Currently House and Senate leaders are furiously working on a handful of bills in hopes of finding viable measures that can garner enough votes for approval. Key sticking points remain the cost of reform – in the area of $1 trillion – and the possibility of a government-run public health plan option. Some key Democrats are pushing hard for a government plan to keep private insurers honest, but others favor a more moderate approach such as purchasing cooperatives operated by members.
Some analysts predict a government-run plan would prompt employers to cut health insurance programs, even if it meant they would have to pay a fee for not playing. That’s why members of the Senate Finance Committee inserted a provision designed to hold the line on employer investments in wellness programs.
Under current tax code, costs for an employer-provided wellness program for employees are deductible by the sponsor as a business expense. Under the proposed option, a tax credit would be allowed for 50% of the costs paid by an employer for providing a “qualified wellness program” during a taxable year. The amount of the credit would be limited to an amount not exceeding $200 for each employee not exceeding 200 employees, plus $100 for each additional employee in excess of 200 employees.
Only employees generally working more than 25 hours per week are taken into account. For purposes of the credit, any amount paid for food or health insurance could not be included as a cost of the wellness program. The credit would not be refundable and would not be paid in advance and would be available for a maximum of five years.
To claim the tax credit for eligible expenditures, an employer would be required to obtain a certification by the Secretary of Health and Human Services, in coordination with the Director of the Centers for Disease Control and Prevention, and the Secretary of the Treasury, that its program meets the definition of a qualified wellness program. Reports indicate that Senators would also like to give CDC money to serve as a resource for employers, to help them create and standardize wellness programs.
In order for a program to be a qualified wellness program under the proposal, all employees would be required to be eligible to participate in the program. Further, under the proposal, a qualified wellness program includes four components: health awareness (such as health education, preventive screenings and health risk assessment); employee engagement (such as mechanisms to encourage employee participation); behavioral change (elements proven to help alter unhealthy lifestyles such as counseling, seminars, on-line programs, self help materials); and a supportive environment (such as creating on-site polices that encourage healthy lifestyles, eating, physical activity and mental health).

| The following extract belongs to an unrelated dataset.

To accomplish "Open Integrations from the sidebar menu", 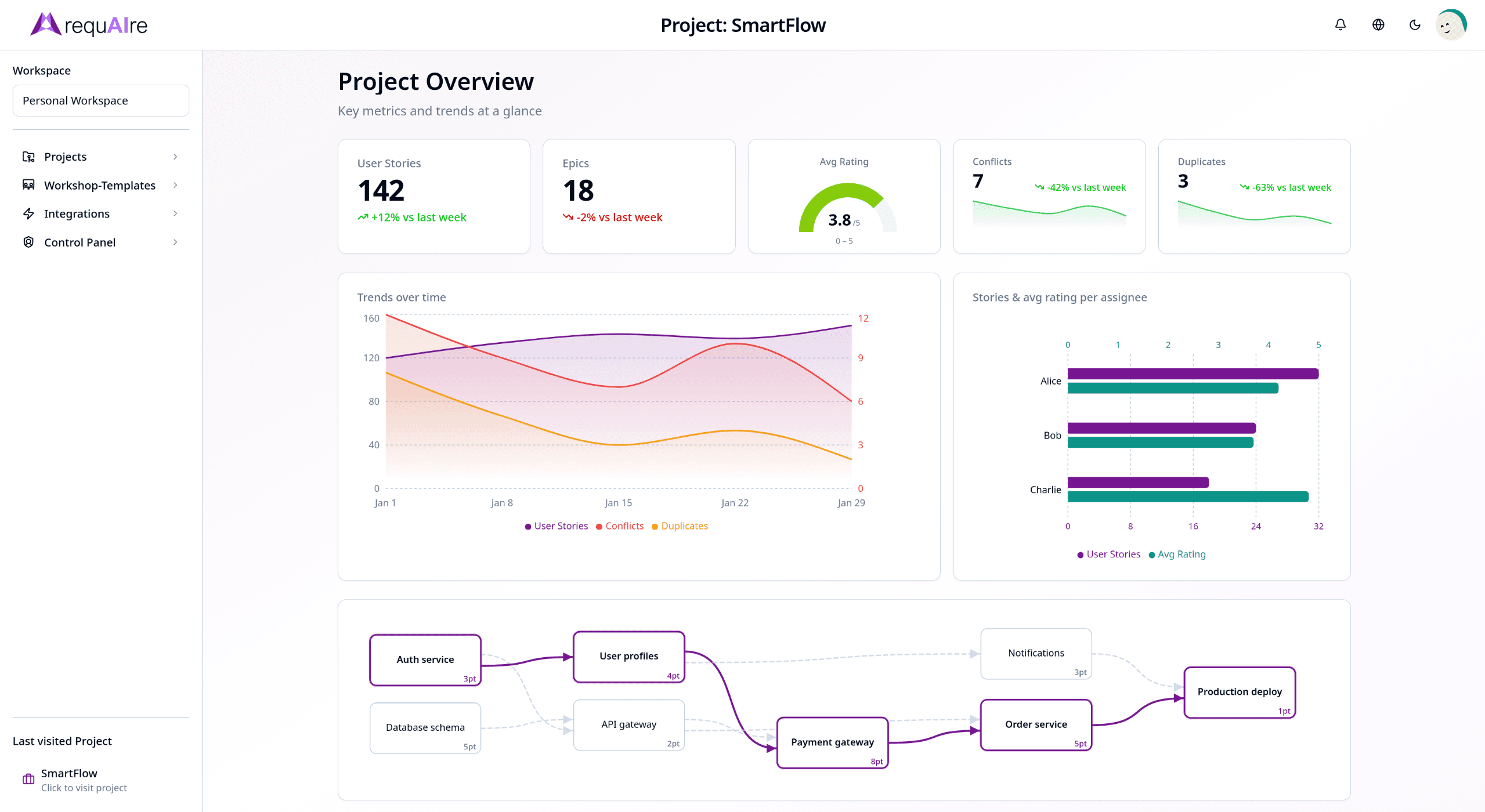I will tap(76, 213).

For an employer with 500 or more employees, to be a qualified wellness program, a program would be required to include all four components. For an employer with less than 500 employees, to be a qualified wellness program, a program would only be required to include at least three of the four components. In addition, to be a qualified wellness program under the proposal, the program would be required to be consistent with evidence-based research and best practices, as determine by the Secretary, such as research and practices described in the Guide to Community Preventive Services and Guide to Clinical Preventive Services and the National Registry for Effective Programs.
Options such as the wellness tax credits could emerge as important bargaining points as lawmakers continue to seek compromises and agreement on an omnibus package they might send to President Obama this fall.